Arjen Robben delighted as Bayern rule Europe

LONDON (AFP) - Holland's Arjen Robben expressed his delight after scoring the winning goal for Bayern Munich just a minute from time to seal a 2-1 win over Borussia Dortmund in Saturday's Champions League final.

"It was such a close game, it was really neck-and-neck," said the 29-year-old right winger.

"Then in the last minute, I reacted to Franck (Ribery), he put me in space. This means a lot to me, I can't believe it, there are so many emotions. A lot of people had told me, you can score a goal, I'm just so happy."

Bayern's Matthias Sammer, who is in only his first season as director of sport, was equally enthused as Munich won their first Champions League title in 12 years after two previous failed attempts in the last three seasons.

"It's like nothing else you can compare it to in the world of sport," he said, having captained Borussia Dortmund to the 1997 Champions League title.

"The emotions are sky-high and there are tears in the eyes.
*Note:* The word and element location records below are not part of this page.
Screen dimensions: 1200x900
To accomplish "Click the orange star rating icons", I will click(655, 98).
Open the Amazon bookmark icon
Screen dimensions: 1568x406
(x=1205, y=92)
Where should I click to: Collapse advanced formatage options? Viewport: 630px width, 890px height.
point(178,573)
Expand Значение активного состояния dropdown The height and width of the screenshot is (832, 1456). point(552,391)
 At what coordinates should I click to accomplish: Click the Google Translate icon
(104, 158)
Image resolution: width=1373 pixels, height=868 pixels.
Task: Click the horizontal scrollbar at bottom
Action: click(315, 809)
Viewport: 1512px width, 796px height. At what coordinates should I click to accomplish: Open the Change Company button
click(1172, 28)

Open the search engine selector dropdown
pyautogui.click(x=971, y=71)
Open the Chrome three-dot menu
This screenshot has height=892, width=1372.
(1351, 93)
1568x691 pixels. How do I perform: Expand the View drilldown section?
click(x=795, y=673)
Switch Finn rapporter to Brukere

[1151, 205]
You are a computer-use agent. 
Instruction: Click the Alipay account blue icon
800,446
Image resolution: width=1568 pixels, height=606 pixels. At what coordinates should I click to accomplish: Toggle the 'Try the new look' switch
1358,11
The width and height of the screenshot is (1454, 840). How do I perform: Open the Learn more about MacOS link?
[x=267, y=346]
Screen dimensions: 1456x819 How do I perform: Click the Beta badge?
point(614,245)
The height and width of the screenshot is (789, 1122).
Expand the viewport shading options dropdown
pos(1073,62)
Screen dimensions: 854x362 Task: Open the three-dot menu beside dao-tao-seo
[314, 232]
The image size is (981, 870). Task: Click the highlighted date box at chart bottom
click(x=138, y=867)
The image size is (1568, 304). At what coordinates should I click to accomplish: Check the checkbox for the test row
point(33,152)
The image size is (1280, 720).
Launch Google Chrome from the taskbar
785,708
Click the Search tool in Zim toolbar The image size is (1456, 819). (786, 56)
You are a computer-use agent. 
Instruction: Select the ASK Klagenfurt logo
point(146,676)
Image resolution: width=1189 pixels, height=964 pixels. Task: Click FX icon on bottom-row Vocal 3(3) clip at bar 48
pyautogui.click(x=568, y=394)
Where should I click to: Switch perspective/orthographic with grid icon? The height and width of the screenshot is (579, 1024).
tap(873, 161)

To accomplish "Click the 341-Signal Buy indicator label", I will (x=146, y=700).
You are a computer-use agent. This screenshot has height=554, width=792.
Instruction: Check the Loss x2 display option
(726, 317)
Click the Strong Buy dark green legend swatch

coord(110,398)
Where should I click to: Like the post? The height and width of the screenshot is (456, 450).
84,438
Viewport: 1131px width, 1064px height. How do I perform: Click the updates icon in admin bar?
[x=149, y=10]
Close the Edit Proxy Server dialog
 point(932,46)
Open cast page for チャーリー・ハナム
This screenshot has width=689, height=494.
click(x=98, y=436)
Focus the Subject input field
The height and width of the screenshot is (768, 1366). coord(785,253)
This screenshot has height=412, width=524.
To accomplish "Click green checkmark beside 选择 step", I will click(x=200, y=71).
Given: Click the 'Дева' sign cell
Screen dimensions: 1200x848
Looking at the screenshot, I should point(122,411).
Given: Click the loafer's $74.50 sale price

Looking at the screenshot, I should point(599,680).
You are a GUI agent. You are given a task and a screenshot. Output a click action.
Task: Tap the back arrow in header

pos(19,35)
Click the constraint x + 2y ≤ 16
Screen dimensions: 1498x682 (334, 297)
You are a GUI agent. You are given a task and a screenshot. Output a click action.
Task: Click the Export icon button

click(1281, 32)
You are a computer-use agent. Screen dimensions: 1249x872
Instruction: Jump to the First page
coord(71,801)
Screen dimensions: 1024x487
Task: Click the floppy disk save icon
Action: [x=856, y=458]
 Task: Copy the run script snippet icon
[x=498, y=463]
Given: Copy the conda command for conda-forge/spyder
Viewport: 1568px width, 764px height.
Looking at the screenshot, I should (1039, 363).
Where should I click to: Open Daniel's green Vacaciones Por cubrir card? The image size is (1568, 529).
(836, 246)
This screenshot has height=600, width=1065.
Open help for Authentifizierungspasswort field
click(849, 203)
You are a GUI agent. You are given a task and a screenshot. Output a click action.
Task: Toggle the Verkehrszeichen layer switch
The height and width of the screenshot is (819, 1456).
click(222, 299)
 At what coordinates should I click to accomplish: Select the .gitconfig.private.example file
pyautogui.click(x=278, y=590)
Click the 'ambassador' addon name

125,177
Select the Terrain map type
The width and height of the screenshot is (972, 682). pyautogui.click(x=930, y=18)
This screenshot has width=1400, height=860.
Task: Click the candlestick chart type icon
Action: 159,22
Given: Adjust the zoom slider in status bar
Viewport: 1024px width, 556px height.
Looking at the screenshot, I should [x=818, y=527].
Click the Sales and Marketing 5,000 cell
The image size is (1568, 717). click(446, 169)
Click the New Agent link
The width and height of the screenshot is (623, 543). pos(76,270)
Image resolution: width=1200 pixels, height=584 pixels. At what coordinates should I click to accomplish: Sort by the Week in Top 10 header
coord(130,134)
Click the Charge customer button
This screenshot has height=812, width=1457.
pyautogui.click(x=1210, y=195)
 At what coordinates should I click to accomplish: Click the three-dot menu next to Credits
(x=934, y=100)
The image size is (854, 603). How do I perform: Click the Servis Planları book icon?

It's relief and pure joy, it's everything.

"It is very important to crown a career, so the talk of previous failures is silenced." Having won the Bundesliga by a record 25-point margin and now secured the Champions League title, Bayern can become the first German club to win the treble in next Saturday's German Cup final.

Bayern set or equalled 25 German league records this season and the Bavarians just go from strength to strength with their fifth European title.

Coach Jupp Heynckes will walk away at the end of the season to be replaced by ex-Barcelona boss Pep Guardiola and German legend Franz Beckenbauer paid tribute to the 68-year-old.

"I am pleased not only for Jupp Heynckes but the whole club, which has been driven by euphoria," said West Germany's World Cup-winning coach and captain.

"I think it's awesome that we have dominated German football over the entire season." Dortmund coach Jurgen Klopp was busy consoling his players at the final whistle and admitted the disappointment was deep as Borussia missed out on their first European title since 1997.

"It was a close game, that was decided late on," he said as he was consoled by German Chancellor Angela Merkel at Wembley.

"After a long season we left everything we have out on the pitch.

"But congratulations to Bayern and Jupp Heynckes, if we had lost four or five nil, for me it would have been worse.

"We were in it until late on, but Bayern had the last punch."